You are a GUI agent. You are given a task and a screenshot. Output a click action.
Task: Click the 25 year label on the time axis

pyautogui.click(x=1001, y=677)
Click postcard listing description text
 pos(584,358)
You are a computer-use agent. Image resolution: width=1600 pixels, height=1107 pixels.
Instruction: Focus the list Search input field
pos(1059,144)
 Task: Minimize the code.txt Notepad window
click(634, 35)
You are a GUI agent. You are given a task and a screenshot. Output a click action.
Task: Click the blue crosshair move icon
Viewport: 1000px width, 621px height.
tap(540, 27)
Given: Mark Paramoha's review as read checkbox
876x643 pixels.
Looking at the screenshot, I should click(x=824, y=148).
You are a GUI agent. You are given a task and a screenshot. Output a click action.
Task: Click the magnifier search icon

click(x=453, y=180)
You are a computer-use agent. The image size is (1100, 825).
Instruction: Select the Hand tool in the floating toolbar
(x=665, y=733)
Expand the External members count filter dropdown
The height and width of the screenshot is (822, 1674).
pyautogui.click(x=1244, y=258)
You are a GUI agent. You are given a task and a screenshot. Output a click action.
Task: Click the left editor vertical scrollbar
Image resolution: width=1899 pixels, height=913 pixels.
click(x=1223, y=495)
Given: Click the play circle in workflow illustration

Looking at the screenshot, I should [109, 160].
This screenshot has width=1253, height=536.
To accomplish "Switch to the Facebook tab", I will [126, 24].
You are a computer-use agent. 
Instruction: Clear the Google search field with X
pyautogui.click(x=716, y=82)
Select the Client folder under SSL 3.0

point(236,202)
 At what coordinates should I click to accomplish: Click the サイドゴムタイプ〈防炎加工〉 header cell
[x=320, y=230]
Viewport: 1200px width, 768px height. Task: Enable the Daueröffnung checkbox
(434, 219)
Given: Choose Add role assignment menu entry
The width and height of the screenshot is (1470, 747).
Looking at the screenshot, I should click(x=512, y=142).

○ ○ ○ ○

The answer should be an exact reproduction of all the entries.

You are a GUI agent. You are given a task and a screenshot. Output a click action.
Task: Click the 25 year label on the time axis

pyautogui.click(x=1001, y=677)
Click postcard listing description text
 pos(584,358)
You are a computer-use agent. Image resolution: width=1600 pixels, height=1107 pixels.
Instruction: Focus the list Search input field
pos(1059,144)
 Task: Minimize the code.txt Notepad window
click(634, 35)
You are a GUI agent. You are given a task and a screenshot. Output a click action.
Task: Click the blue crosshair move icon
Viewport: 1000px width, 621px height.
tap(540, 27)
Given: Mark Paramoha's review as read checkbox
876x643 pixels.
Looking at the screenshot, I should click(x=824, y=148).
You are a GUI agent. You are given a task and a screenshot. Output a click action.
Task: Click the magnifier search icon

click(x=453, y=180)
You are a computer-use agent. The image size is (1100, 825).
Instruction: Select the Hand tool in the floating toolbar
(x=665, y=733)
Expand the External members count filter dropdown
The height and width of the screenshot is (822, 1674).
pyautogui.click(x=1244, y=258)
You are a GUI agent. You are given a task and a screenshot. Output a click action.
Task: Click the left editor vertical scrollbar
Image resolution: width=1899 pixels, height=913 pixels.
click(x=1223, y=495)
Given: Click the play circle in workflow illustration

Looking at the screenshot, I should [109, 160].
This screenshot has width=1253, height=536.
To accomplish "Switch to the Facebook tab", I will [126, 24].
You are a computer-use agent. 
Instruction: Clear the Google search field with X
pyautogui.click(x=716, y=82)
Select the Client folder under SSL 3.0

point(236,202)
 At what coordinates should I click to accomplish: Click the サイドゴムタイプ〈防炎加工〉 header cell
[x=320, y=230]
Viewport: 1200px width, 768px height. Task: Enable the Daueröffnung checkbox
(434, 219)
Given: Choose Add role assignment menu entry
The width and height of the screenshot is (1470, 747).
Looking at the screenshot, I should click(x=512, y=142).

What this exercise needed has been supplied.